# RECORDS PROVIDED start
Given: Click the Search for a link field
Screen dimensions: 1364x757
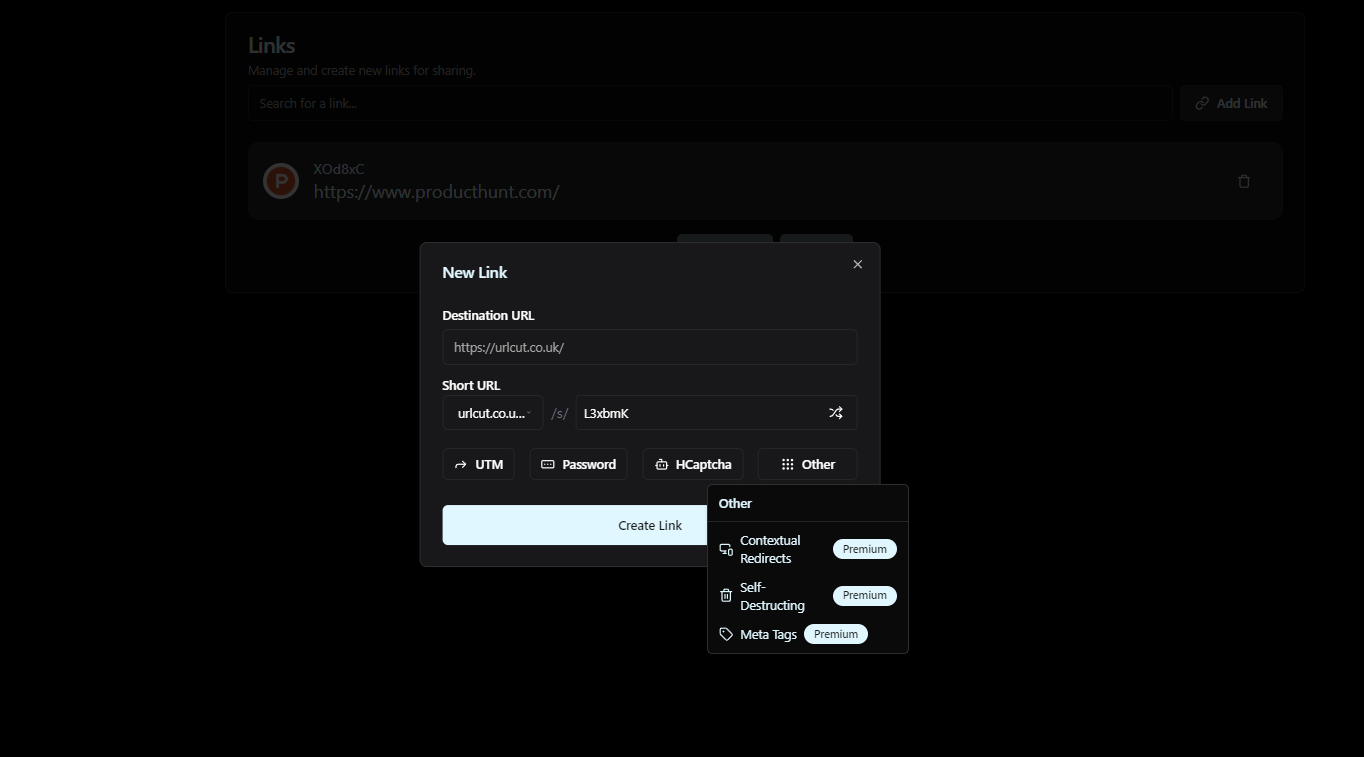Looking at the screenshot, I should 710,103.
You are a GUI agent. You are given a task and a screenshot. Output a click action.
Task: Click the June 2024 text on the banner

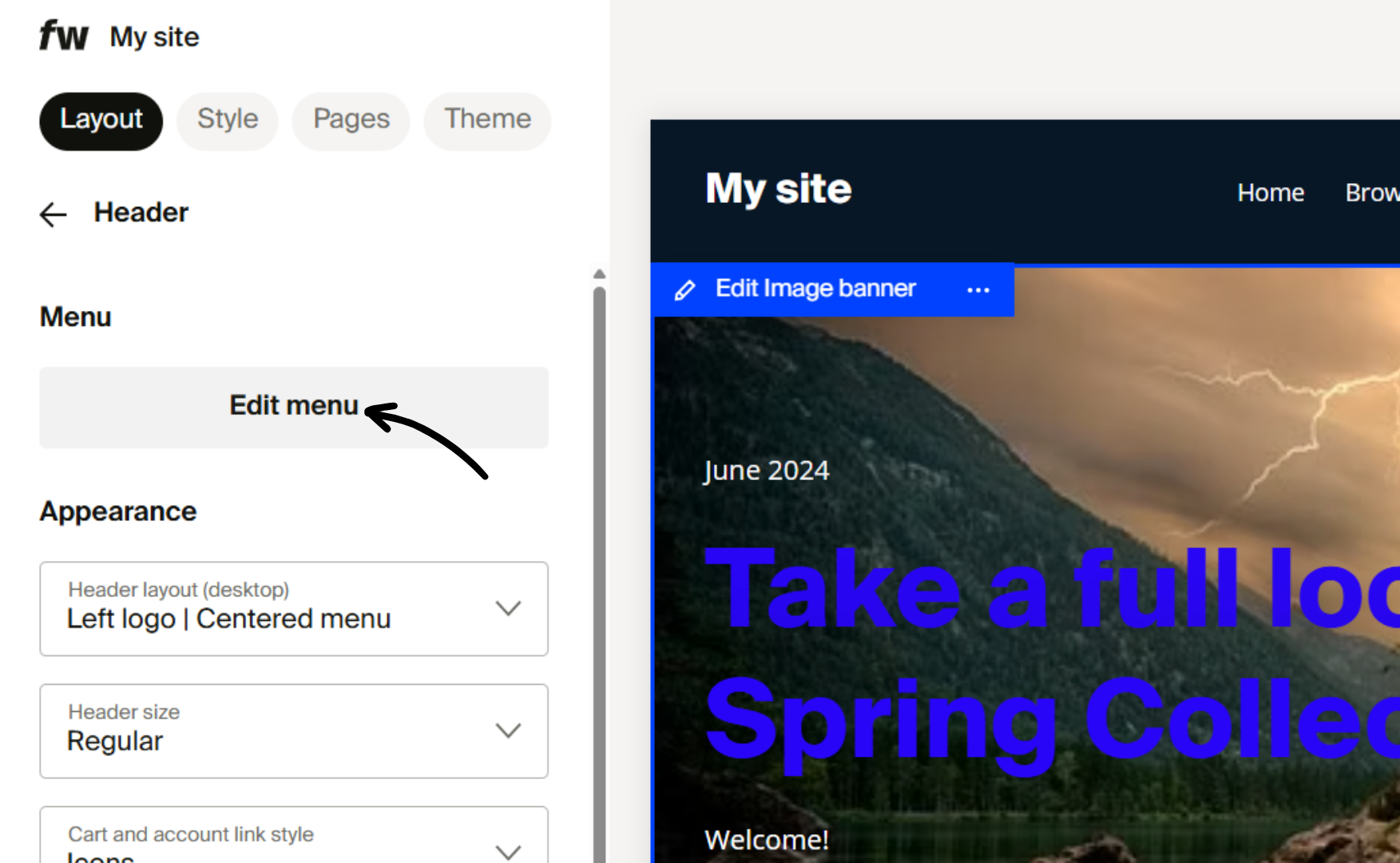tap(766, 470)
# RECORDS PROVIDED end
TASK DETAILS:
Format the listing above as a two-column CSV with the headers instruction and response, one row per instruction paired with its answer. Quote every field, replace line breaks with spaces, and leave out the pictures.

THE REPLY:
instruction,response
"Given: Click the Search for a link field Screen dimensions: 1364x757","Looking at the screenshot, I should 710,103."
"You are a GUI agent. You are given a task and a screenshot. Output a click action. Task: Click the June 2024 text on the banner","tap(766, 470)"